Sunday, May 26, 2024

Service industry killing America

Eric Thieleman

Last Friday, I traveled into Wells Hall to see Michael Moore’s new “documentary,” “Capitalism: A Love Story.”

Although the movie had positives and negatives in its own right, I was more interested in the subject of America’s industry, which seemed a minor detail.

Moore is a documentary version of a “shock jock,” and is in the business to get people to both champion his views and criticize them; however, besides disagreeing with his motives on most issues, I have no problem with him. In fact, I would say I agree with many of his conclusions, such as the one stating corporate America has a very influential role in American government and that leads to many of our nation’s problems.

Moore believes this corporate takeover has come at the greatest cost of American jobs and negatively affecting the poor. Although that might be true, it should not be the primary concern of the problem. That concern is the lack of industry we have been left with.

Moore often focuses on General Motors Co. in Flint in this new film, as well as in his first film “Roger and Me.” I, having been to Flint on numerous occasions, understand Flint is very poor and its citizens have no jobs, but what about the industry?

I am not talking about General Motors itself. What about the smaller businesses employing fewer than 100 people who are intertwined with GM?

Those industries are the ones suffering, not GM. GM has been absorbed into the government, and, for all intents and purposes, has been bailed out of its hardships. However, the small suppliers to GM and companies supplying those suppliers have been given the proverbial middle finger and told to float or sink.

Perhaps I am biased on this because of the fact both of my parents work for small suppliers to corporations such as Lear Corp. and Federal Mogul Corp., but do I not raise a point? My parents are both in management in their respective companies, so I have come to understand the money and logic aspect of the problem over the usual sob story about how hard the assembly line worker has worked to just get fired.

Frankly, that is business. No matter what industry you work in, if you are dispensable, then you will be dispensed of if necessary. Although I feel for those who are unemployed, on many occasions it is their own doing. The trick is to make yourself indispensable. Unless you are willing to do that, you can be sure of your fate in hard times.

I have observed the struggle for employers to pay health care costs, foreign nations being allowed to destroy our industry, as well as the costs of resources sky rocketing. This is not an ailment that government handouts can cure — nor is there any such ailment. It’s a process of doing things that must change.

American industry, as I have mentioned on numerous occasions in my columns, is at war not just with industry abroad but with America itself.

People need to understand just how critical these times are. We are moving into a new era in America, one which will see not just some, but all industrial jobs vanish from our shores while more and more McDonald’s and Starbucks are popping up.

The service industry is invading America, and we are allowing it to happen. To be sure, if this invader had a nation and an ideology, we would have a problem with it.

Instead of forcing the employers of a small supplier to pay an astronomical price for health insurance of their employees, why don’t we weaken the influence multinational corporations have on our government? Instead of allowing more than 90 percent of items in Wal-Mart come from China and other foreign nations, why don’t we bite the bullet and force those items to be made in America?

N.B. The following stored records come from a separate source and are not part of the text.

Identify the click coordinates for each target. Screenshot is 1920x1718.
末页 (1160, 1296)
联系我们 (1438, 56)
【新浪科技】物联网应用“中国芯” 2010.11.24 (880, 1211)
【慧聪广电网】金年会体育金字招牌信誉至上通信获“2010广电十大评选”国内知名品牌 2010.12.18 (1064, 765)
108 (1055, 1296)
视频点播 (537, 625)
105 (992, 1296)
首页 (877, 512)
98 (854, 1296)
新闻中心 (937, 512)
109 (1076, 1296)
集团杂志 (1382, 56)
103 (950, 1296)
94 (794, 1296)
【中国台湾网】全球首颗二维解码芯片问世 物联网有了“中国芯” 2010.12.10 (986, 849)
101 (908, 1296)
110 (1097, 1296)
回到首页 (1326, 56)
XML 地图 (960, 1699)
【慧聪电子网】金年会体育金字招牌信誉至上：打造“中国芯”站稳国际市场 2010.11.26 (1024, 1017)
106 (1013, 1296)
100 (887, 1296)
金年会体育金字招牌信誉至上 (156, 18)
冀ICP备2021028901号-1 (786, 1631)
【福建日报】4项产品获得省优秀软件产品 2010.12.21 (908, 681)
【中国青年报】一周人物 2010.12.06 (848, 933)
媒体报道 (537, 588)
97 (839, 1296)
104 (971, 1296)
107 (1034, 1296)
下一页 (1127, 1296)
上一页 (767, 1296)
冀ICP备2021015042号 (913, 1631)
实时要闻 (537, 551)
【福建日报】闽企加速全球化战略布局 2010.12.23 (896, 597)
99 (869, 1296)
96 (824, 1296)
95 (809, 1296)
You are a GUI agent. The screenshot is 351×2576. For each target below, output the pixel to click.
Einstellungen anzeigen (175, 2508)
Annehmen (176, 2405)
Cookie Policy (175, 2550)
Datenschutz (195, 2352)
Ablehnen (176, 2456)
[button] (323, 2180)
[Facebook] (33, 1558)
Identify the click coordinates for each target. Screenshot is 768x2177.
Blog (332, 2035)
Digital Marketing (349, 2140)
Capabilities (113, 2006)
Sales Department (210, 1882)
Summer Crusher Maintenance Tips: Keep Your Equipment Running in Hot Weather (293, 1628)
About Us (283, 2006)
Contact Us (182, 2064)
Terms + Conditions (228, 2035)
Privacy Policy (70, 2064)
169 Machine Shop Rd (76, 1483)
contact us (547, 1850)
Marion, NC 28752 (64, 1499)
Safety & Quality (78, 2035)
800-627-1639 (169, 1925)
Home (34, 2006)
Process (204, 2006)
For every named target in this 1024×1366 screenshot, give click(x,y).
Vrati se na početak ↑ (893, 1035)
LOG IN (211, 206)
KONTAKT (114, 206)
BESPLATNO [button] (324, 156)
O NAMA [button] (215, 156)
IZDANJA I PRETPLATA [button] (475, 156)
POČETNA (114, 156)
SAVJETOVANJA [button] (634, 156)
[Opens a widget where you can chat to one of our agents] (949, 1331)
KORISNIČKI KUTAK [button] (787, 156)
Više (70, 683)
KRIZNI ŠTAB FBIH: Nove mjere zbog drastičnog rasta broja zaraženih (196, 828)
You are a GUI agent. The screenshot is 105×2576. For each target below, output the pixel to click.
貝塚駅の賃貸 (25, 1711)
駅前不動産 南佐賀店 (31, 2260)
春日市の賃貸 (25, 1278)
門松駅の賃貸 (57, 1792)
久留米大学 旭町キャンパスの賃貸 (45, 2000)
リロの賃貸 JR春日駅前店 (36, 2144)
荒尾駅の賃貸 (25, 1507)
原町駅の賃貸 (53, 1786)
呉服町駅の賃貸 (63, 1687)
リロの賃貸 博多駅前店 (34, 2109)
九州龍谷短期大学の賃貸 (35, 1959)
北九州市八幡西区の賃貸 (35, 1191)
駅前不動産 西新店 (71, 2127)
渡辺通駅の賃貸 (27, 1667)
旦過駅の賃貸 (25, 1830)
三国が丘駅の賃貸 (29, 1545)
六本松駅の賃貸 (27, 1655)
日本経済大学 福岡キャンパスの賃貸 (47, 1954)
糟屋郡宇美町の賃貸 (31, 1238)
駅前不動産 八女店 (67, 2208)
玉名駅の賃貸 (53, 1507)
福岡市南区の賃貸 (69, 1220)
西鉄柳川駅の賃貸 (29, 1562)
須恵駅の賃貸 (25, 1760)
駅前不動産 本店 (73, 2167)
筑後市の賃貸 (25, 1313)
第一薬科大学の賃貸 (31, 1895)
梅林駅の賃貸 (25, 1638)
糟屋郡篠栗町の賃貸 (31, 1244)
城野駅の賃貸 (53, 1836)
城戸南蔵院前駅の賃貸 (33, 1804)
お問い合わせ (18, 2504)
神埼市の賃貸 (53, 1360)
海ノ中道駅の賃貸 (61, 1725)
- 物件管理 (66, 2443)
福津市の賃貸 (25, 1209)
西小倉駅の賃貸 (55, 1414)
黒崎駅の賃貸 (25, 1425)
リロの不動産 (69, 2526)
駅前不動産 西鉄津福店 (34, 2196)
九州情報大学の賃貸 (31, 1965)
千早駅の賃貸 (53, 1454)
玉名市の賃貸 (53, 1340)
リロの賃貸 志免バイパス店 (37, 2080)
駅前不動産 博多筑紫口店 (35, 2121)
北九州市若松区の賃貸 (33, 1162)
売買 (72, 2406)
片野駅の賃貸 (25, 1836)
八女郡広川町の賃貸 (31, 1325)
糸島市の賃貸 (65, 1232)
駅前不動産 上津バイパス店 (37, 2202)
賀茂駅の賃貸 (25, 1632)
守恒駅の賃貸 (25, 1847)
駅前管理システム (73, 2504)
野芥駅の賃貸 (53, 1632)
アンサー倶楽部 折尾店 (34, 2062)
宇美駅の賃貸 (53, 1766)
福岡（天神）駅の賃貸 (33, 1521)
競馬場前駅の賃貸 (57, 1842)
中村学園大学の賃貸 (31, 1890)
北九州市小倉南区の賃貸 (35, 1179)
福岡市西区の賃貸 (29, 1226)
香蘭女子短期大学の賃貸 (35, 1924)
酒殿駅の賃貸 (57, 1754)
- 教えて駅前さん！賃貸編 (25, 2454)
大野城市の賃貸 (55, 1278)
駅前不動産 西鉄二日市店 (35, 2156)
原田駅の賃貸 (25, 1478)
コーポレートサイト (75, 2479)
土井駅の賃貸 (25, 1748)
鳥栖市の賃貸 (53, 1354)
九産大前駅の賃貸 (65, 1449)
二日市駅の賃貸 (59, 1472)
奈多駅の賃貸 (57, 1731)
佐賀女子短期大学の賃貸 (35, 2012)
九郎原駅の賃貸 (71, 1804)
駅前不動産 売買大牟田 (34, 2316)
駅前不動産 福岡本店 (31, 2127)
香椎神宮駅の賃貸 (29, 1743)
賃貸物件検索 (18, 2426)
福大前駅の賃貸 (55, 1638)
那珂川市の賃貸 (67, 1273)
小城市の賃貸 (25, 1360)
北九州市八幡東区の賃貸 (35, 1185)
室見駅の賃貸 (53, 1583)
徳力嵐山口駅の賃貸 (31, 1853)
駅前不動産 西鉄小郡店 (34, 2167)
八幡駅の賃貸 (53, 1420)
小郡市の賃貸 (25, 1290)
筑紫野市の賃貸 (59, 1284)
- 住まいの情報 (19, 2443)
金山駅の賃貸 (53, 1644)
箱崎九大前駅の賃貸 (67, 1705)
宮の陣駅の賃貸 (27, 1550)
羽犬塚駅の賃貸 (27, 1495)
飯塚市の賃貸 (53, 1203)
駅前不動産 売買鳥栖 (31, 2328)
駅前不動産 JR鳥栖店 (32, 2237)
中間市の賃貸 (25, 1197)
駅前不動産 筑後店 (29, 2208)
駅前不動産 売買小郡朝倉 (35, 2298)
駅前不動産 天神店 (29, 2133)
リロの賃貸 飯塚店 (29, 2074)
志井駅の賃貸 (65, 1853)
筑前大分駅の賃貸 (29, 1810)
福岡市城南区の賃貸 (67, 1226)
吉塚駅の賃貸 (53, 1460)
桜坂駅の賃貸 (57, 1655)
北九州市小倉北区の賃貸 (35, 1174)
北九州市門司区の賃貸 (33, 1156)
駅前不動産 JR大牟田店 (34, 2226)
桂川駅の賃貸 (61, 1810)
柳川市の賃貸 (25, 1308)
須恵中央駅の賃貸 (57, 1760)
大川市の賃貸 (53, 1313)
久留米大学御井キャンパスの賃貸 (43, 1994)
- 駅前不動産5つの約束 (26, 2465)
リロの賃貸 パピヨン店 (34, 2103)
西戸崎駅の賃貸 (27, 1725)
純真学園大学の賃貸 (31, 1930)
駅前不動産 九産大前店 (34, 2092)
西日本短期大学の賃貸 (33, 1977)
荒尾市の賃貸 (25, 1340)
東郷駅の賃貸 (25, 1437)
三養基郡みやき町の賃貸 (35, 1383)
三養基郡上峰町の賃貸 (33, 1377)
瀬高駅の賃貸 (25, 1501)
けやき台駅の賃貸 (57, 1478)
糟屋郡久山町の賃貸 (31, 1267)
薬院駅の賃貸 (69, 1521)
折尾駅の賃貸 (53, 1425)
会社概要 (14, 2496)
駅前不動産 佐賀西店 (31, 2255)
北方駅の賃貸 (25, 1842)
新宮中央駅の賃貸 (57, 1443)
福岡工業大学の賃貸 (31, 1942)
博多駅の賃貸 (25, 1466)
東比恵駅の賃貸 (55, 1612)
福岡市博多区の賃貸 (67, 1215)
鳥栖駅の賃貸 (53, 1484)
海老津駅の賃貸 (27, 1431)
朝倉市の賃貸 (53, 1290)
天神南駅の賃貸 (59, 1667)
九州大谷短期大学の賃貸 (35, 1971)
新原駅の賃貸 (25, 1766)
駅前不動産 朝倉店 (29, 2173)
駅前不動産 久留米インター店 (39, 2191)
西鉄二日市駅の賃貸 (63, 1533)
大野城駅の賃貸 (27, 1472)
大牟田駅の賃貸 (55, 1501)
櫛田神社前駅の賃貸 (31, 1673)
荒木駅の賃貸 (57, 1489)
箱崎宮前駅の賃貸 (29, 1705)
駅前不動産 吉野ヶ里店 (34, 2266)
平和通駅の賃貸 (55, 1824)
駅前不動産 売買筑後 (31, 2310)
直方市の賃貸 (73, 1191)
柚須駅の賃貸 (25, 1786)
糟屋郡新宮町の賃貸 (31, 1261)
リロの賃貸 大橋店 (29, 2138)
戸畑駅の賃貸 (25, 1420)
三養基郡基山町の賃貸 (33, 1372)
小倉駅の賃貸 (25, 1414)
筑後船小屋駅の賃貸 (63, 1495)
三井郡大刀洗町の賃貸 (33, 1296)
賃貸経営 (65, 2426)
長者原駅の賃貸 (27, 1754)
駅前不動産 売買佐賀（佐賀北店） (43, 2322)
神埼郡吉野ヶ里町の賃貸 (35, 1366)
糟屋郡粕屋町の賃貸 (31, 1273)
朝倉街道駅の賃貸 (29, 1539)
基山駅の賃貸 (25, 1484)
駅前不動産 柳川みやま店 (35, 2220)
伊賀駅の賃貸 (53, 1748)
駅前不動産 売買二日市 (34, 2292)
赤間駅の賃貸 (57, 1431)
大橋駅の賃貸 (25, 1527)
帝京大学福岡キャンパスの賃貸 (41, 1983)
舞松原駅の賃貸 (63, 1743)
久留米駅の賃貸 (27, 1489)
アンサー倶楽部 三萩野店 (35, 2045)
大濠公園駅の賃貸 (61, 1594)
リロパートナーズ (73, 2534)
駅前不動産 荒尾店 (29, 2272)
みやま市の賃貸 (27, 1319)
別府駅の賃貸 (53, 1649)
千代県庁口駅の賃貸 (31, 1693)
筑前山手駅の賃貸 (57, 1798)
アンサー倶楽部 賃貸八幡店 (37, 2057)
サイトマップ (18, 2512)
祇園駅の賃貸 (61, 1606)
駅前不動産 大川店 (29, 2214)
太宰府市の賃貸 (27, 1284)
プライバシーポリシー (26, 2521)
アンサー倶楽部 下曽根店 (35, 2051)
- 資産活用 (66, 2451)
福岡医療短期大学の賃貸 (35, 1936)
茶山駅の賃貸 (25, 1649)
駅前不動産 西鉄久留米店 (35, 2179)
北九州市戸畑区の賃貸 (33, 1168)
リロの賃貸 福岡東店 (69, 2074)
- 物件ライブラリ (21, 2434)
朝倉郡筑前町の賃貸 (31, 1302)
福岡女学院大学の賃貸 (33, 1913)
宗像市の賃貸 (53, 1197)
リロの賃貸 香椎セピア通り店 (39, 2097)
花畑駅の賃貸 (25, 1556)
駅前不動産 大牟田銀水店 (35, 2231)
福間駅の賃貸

If you want jobs and money in the economy, you need to grow industry in America.

When we accept that free trade and foreign goods is not the be-all, end-all, we can allow America to show the industrial power it showed throughout the first half of the 20th century, especially in World War II. It is time to start making things in America for Americans and let foreign nations profit off their own people. We must take America back from its corporate handlers and give it to Americans.